Sunday, June 5, 2011

Is there a good story with a worse ending …

than "Paul's Case"? There are three failings. First, moral. Cather presents a young man of very limited means (not only financial!) and opportunities who manages to live, however briefly, the life he wishes, and even to end it on his own terms. Though Cather is sympathetic enough to create this portrayal, she loses her nerve at the end and feels compelled to condemn:

When the right moment came, he jumped. As he fell, the folly of his haste occurred to him with merciless clearness, the vastness of what he had left undone.

Oh yes, the vastness of yellow wallpaper and decades of rearing narrow-eyed no-neck monsters (after the distasteful drudgery of each individual conception). Paul's experience in Manhattan has shown him that the life he wants to lead can be had only with money.

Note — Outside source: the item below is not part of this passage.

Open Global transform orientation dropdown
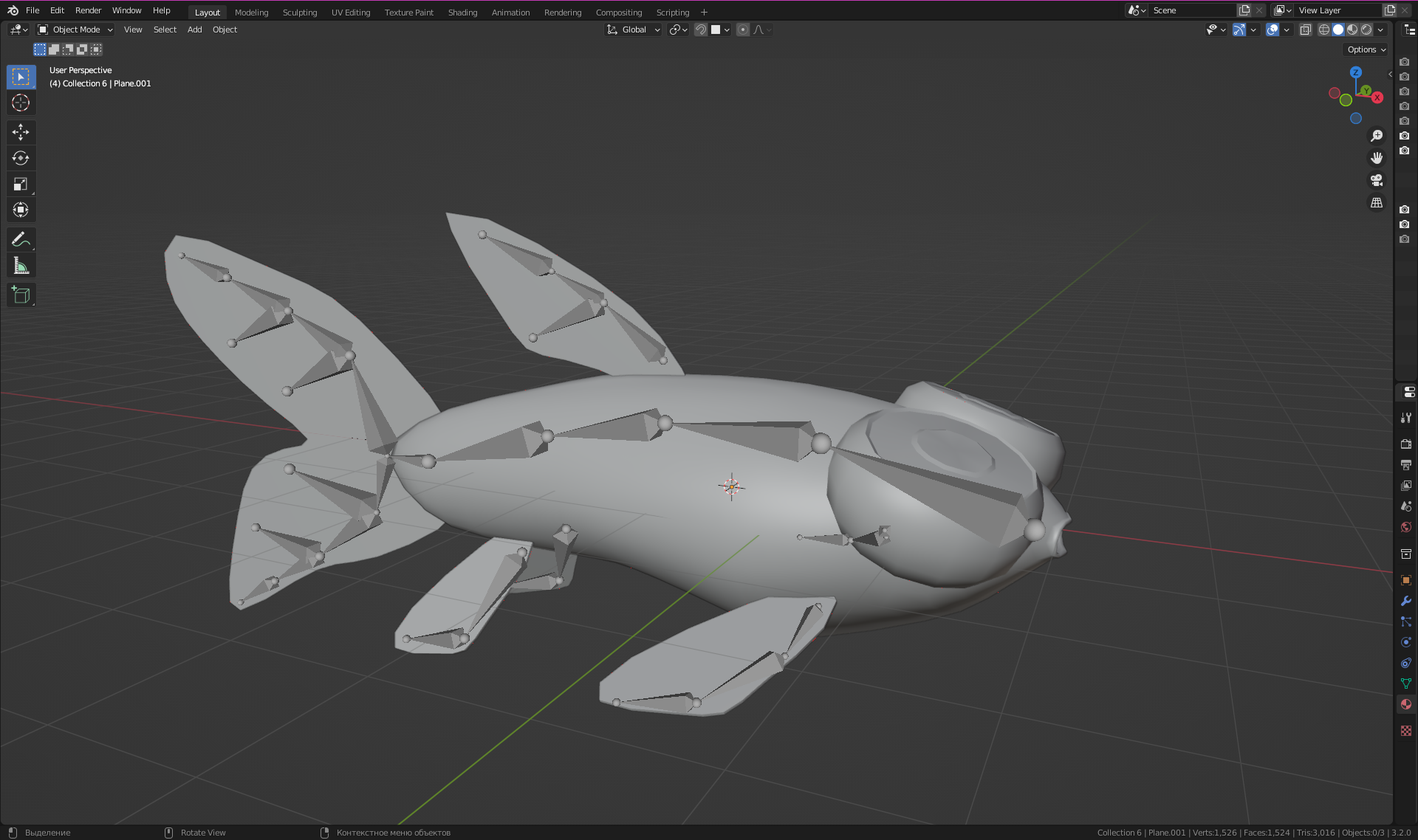The image size is (1418, 840). tap(634, 30)
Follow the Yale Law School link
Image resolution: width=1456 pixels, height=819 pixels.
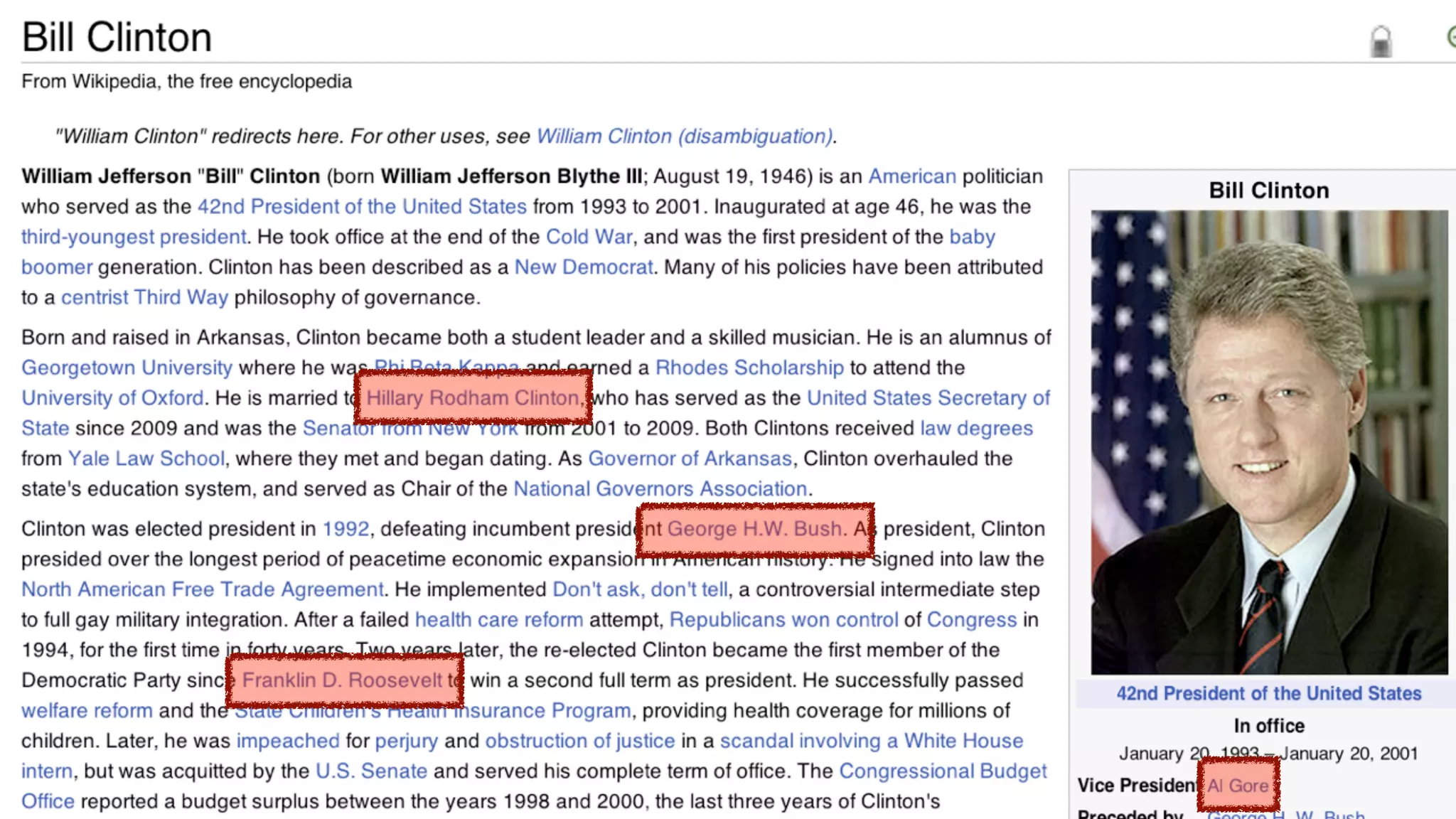(146, 459)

What sudden epiphany has occurred to him, in mid-drop, to convince him otherwise!? Our narrator abandons her creature with less care than he buried his red carnation. It's not enough he die ... he must despair and die (R3, V, iii, 128).

The next two failings are aesthetic. Part of Cather's success in this story is presenting it as a case study, introducing the latest medicinal pathologizing of homosexuality in describing a person of Paul's "temperament". She shatters that picture-making mechanism when she jumps into his mind for the last seconds of his consciousness (she, who wasn't even sure—"perhaps"—that her subject had looked into the dark corner). This failure of course is more generally one of inconsistent authorial point-of-view, but more acute here because of her adopted "case study" narrative.

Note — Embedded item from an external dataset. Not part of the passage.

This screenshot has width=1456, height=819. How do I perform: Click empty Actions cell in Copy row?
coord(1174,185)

The third failing is also aesthetic and embarrassingly bald.

Then, because the picture-making mechanism was crushed, the disturbing visions flashed into black, and Paul dropped back into the immense design of things.

—"the immense design of things"? Oh Willa, give this ember burning in your tea-pot tempest a break! Where did she find that tail to pin on the donkey!? There's been no "design of things" in evidence, immense or minute, explicit or implicit, in this aborted case study. Cather has pulled out all stops and hoped to leave us on a swell.

“Paul’s Case” was originally published in Cather’s first short-story collection The Troll Garden, a few months before its appearance in McClure’s. For reasons of the merest editorial convenience a page-worth of material was omitted from the magazine. Out of respect for both her and for her character, I will read the story's end as

When the right moment came, he jumped. He felt something strike his chest, and that his body was being thrown swiftly through the air, immeasurably far and fast … and that his limbs were gently relaxed.


3 comments:

Philip Clark said...

I read the "immense design of things" passage as being Paul, who has lived outside of nature's design, returning to the natural order through death. I'm not saying that's a comforting final vision, but it makes better sense of the last passage.

Tim said...

Point taken … heterosexuality is immense.

DCSteve1441 said...

I'm with Philip on this one.

As for the main issue Tim rightly flags, the letdown on the story's final page, my initial suspicion was that someone at McClure’s had forced Cather to end it that way. (As a magazine editor myself, I know the type!)

But since (I infer) the original text was a bit longer than, but not substantially different from, the magazine version, I guess that can't be the explanation. Too bad!